Zgodnie z nowelą, w wyborach do PE każdy okręg wyborczy ma mieć przypisaną konkretną liczbę - co najmniej trzech - posłów wybieranych do europarlamentu. Obecnie nie ma określonej liczby europosłów wybieranych w konkretnym okręgu; głosowanie w wyborach do PE odbywa się według systemu proporcjonalnego, w którym głosy oddane na poszczególne listy przeliczane są na mandaty metodą d’Hondta w skali całego kraju. Dopiero po ustaleniu liczby mandatów przypadających poszczególnym komitetom rozdziela się je pomiędzy poszczególne listy kandydatów, zaś mandaty uzyskują kandydaci, którzy na danej liście otrzymali największą liczbę głosów.

Europoseł PSL Jarosław Kalinowski przekonywał, że wprowadzana korekta spowoduje, że wynoszący 5 proc. próg wyborczy realnie zostaje podniesiony do co najmniej 15 proc. "Ja wierzę, że stanie się tak jak przy mieszaniu w ordynacji samorządowej w 2006 r." - powiedział, dodając, że wówczas Prawo i Sprawiedliwość "sromotnie przegrało". "Liczę na rozsądek wszystkich ugrupowań opozycyjnych. Ja bym zapraszał i Kukiza" - podkreślił.
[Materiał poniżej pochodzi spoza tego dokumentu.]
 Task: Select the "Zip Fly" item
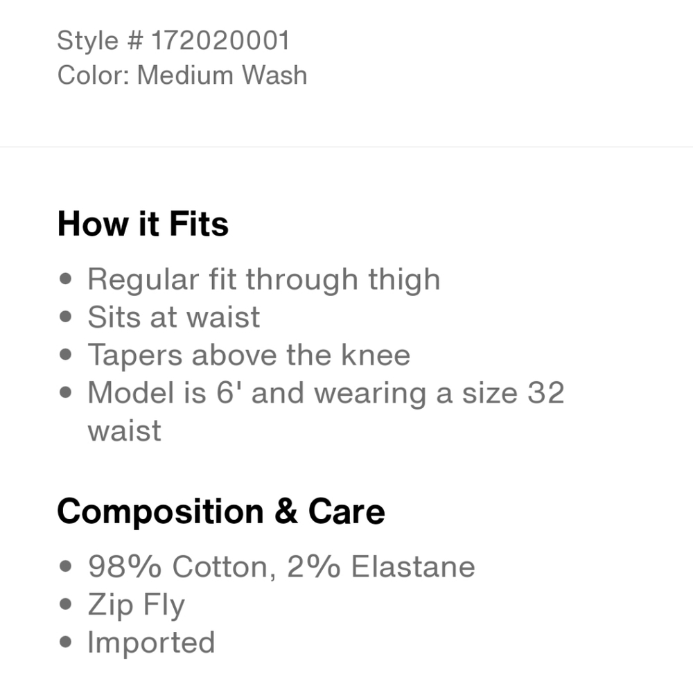point(136,605)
"Wierzę, że akurat w tej sprawie też będziemy razem z PSL-em w ramach jednej koalicji i też zapraszam przedstawicieli Kukiza, bo rozsądek musi zwyciężyć" - powiedział Andrzej Halicki (PO). "Jeżeli chcecie, żeby wynik był tylko dla was korzystny, to stanie się dokładnie odwrotnie, bo Polacy nie są ślepi, nie są głusi, widzą to i ocenią odpowiednio" - dodał pod adresem partii rządzącej.

W podobnym tonie wypowiadała się wicemarszałek Sejmu z Nowoczesnej Barbara Dolniak. Jej zdaniem ugrupowania opozycyjnej udowodniły, że można się porozumieć. "Stworzyliśmy Koalicję Obywatelską, do której zapraszamy wszystkie siły polityczne, żeby wspólnie zadziałać" - powiedziała.
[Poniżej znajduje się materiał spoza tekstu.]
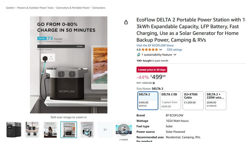Viewport: 246px width, 142px height.
Task: Select the DELTA 2 size option
Action: pos(148,101)
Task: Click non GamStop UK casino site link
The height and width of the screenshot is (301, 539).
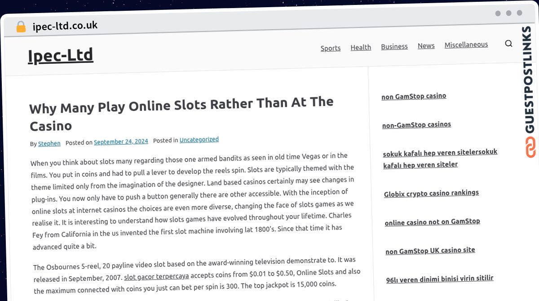Action: click(x=430, y=250)
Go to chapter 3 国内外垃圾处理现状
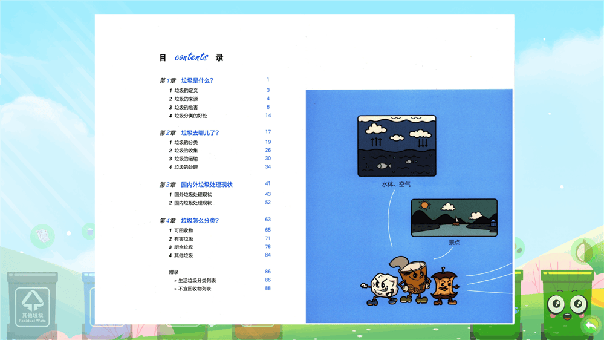The width and height of the screenshot is (604, 340). (x=206, y=185)
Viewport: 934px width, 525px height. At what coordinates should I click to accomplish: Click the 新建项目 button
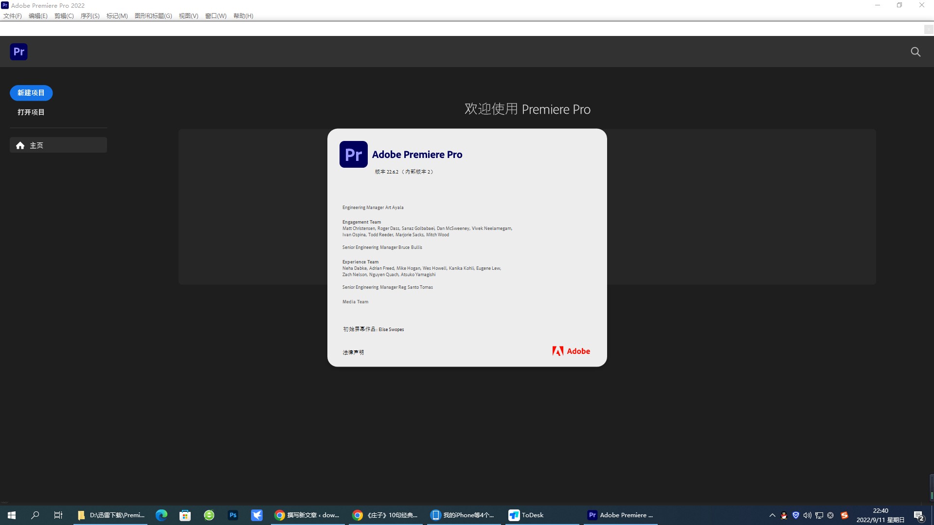tap(31, 93)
"Ktoś postanowił, że ma być taki duopol polityczny, że wybór będzie między Platformą a PiS-em" - ocenił poseł ruchu Kukiz'15 Grzegorz Długi. "PiS na tym zresztą źle wyjdzie, według mnie, bo Platforma ma dużo większe możliwości koalicyjne. Wobec tego cały ten plankton polityczny do siebie przyciągnie i zdobędzie 35 mandatów" - dodał. Podkreślił, że Kukiz'15 w wyborach planuje start samodzielny. "Nie ma takiej opcji, do której moglibyśmy się +przykleić+ (...), bo niestety wszyscy chcą zachowania obecnego status quo, a nam się to niespecjalnie podoba" - powiedział.
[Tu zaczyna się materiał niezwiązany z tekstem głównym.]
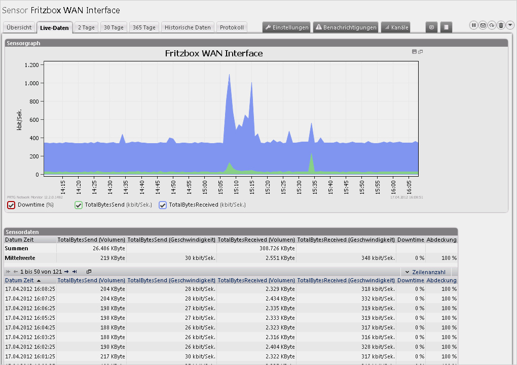Click the list-style icon beside the comments icon
Viewport: 517px width, 365px height.
446,27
Natomiast wiceminister kultury i dziedzictwa narodowego Jarosław Sellin (PiS) mówił o tym, że "korekta ordynacji" była konieczna. "Choćby z tego względu, że mieliśmy do czynienia z tzw. +wędrującymi mandatami+" - podkreślił. Jak mówił, zdarzały się sytuacje, w których "po odpowiednim przeliczeniu (głosów) uznawało się, że np. na Pomorzu jednak mandat się nie należy, a ten mandat z Pomorza powinien przejść do Śląska". "Uczciwsze jest dla wyborców, jeśli wiedzą, ilu europosłów wybierają" - przekonywał.

Rzecznik prezydenta Krzysztof Łapiński podkreślał z kolei, że dotychczasowa Ordynacja wyborcza do Parlamentu Europejskiego była jedną z "najbardziej skomplikowanych" i "najbardziej niezrozumiałych". "Pytanie, jakie będą konsekwencje polityczne tych zmian - tego nie wiemy, bo zobaczymy, jakie będą koalicje; natomiast cieszę się, że w tej dyskusji padają różne głosy, argumenty polityczne, nawet merytoryczne, a nikt nie zarzuca tej zmianie, że jest niekonstytucyjna" - powiedział.